What's this bulletin about?
Microsoft Security Bulletin MS00-072 announces the availability of a patch that eliminates a vulnerability in Microsoft® Windows 95, 98, 98 Second Edition, and Windows Me. Through a special utility, the vulnerability could allow a malicious user to connect to a password protected file share on any of the products listed above without knowing the entire password. Microsoft is committed to protecting customers' information, and is providing the bulletin to inform customers of the vulnerability and what they can do about it.
What's the scope of the vulnerability?
This is a privacy compromise vulnerability. The vulnerability could potentially allow unauthorized access to a user's password protected file share through the use of a malicious client utility without requiring a user to know the complete password for the share.
For customers using File and Print Sharing within a corporate environment, care should be taken when enabling this service. Microsoft recommends that user-level access permissions be granted to shares rather than share level permissions based on passwords. A still more robust solution is to use a Windows NT or Windows 2000 system as a file server.
What causes the vulnerability?
There is a flaw in the way the File and Print Sharing service implements password protection for a directory when that directory is shared over a network using share level access. The flaw could allow a malicious program to gain access to that share without knowing the complete password.
What is the File and Print Sharing Service?
The Microsoft Windows 9x and Windows Me family of products incorporate peer to peer networking capabilities that enable share level security on a file share. In other words a client can act like a server and vice versa in any Windows networking environment. Windows 9x and Windows Me offers share level access control to file shares and user-level access control when the Windows 9x or Windows Me system is part of a Windows NT domain.

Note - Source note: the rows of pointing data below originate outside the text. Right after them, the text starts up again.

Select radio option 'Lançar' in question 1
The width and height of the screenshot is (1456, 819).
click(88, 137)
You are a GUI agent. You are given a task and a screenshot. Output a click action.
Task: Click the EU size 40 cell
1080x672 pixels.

Only share level security suffers from this vulnerability since only share level security uses passwords as the security mechanism for protecting the share.
I understand about sharing files, but what's the difference between share level and user-level access?

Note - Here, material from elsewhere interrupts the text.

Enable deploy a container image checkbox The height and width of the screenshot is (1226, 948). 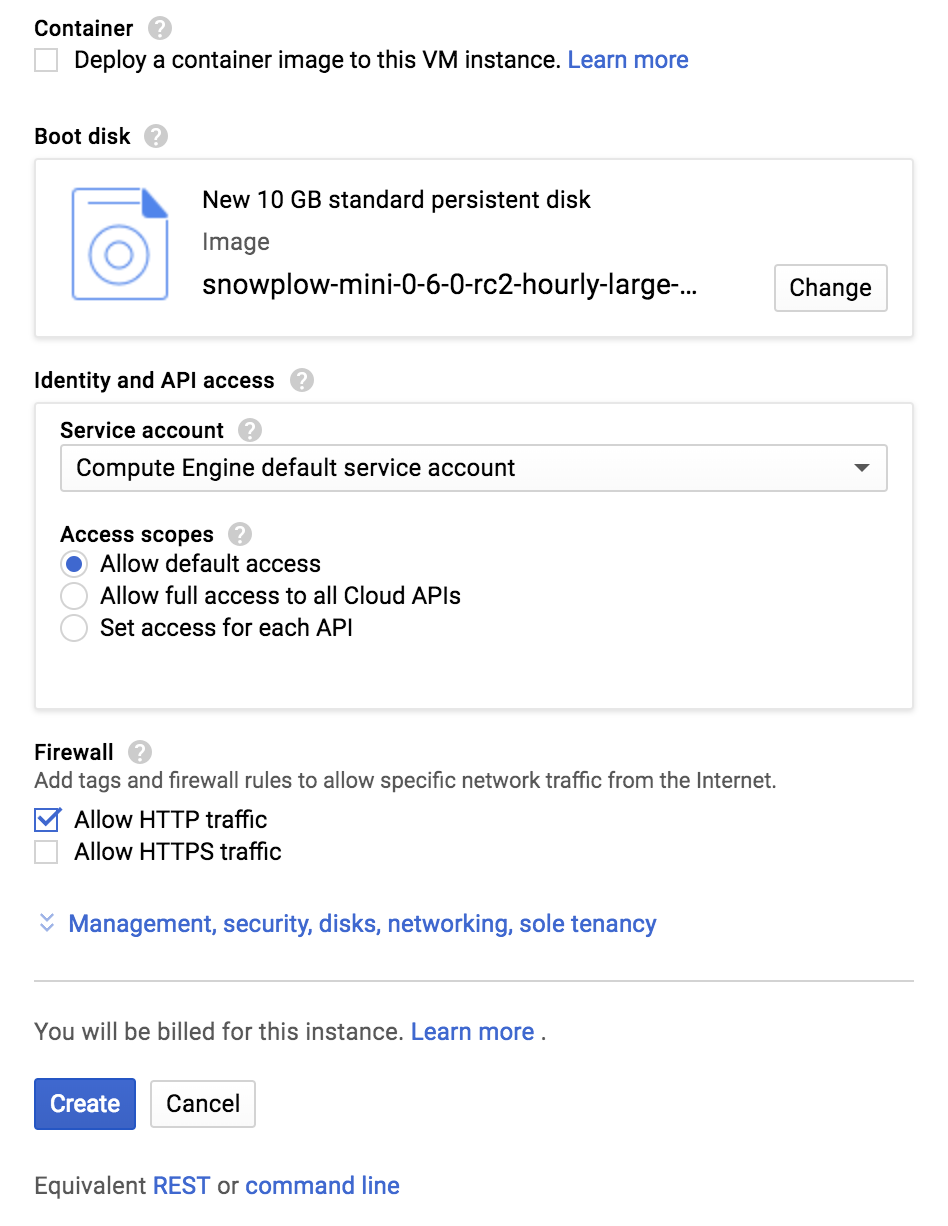[46, 61]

Share level security provides a password controlled gate to protected resources. The advantage of this security paradigm is that it allows granting access to a large number of people with very little effort. However, it is not very secure, since the password is widely distributed and there is no notion of personal accountability. Windows NT's security paradigm is based on granting access to individuals each of whom has an account. This paradigm allows fine-grained control over per-user access and allows individual accountability. The disadvantage is that you must create a user account for each user you want to grant access to and you must grant that user the access (either directly or by adding the user to an appropriate group).
Note: User-level access permissions are only available on Windows 9x and Windows Me machines when they are part of a Windows NT domain.
What would this vulnerability allow a malicious user to do?
If a malicious user could exploit this vulnerability, they would be able to retrieve, modify, or delete any file within that share.
What protection does a password provide?
A password is like a lock on your door. It provides protection against unauthorized entry while still allowing you access. However the vulnerability that affects the password protection on a Windows 9x or Windows Me file share would allow unauthorized access, by a user who exploits a malicious client utility, without requiring that the user know the password for that share.
Who should use the patch?
Microsoft recommends that anyone with File and Print sharing enabled and using share level access on a Windows 9x or Windows Me system consider installing the patch.
What does the patch do?
The patch eliminates the vulnerability by eliminating the flaw in the password mechanism.
Where can I get the patch?
The download location for the patch is provided in the "Patch Availability" section of the security bulletin .
How do I use the patch?
The Knowledge Base article contains detailed instructions for applying the patch to your site.
How can I tell if I installed the patch correctly?
The Knowledge Base article provides a manifest of the files in the patch package.The easiest way to verify that you've installed the patch correctly is to verify that these files are present on your computer, and have the same sizes and creation dates as shown in the KB article.
What is Microsoft doing about this issue?
- Microsoft has delivered a patch that eliminates the vulnerability.
- Microsoft has provided a security bulletin and this FAQ to provide customers with a detailed understanding of the vulnerability and the procedure to eliminate it.
- Microsoft has sent copies of the security bulletin to all subscribers to the Microsoft Product Security Notification Service, a free e-mail service that customers can use to stay up to date with Microsoft security bulletins.
- Microsoft has issued a Knowledge Base article explaining the vulnerability and procedure in more detail.
Where can I learn more about best practices for security?
The Microsoft TechNet Security web site is the best to place to get information about Microsoft security.
How do I get technical support on this issue?
Microsoft Product Support Services can provide assistance with this or any other product support issue.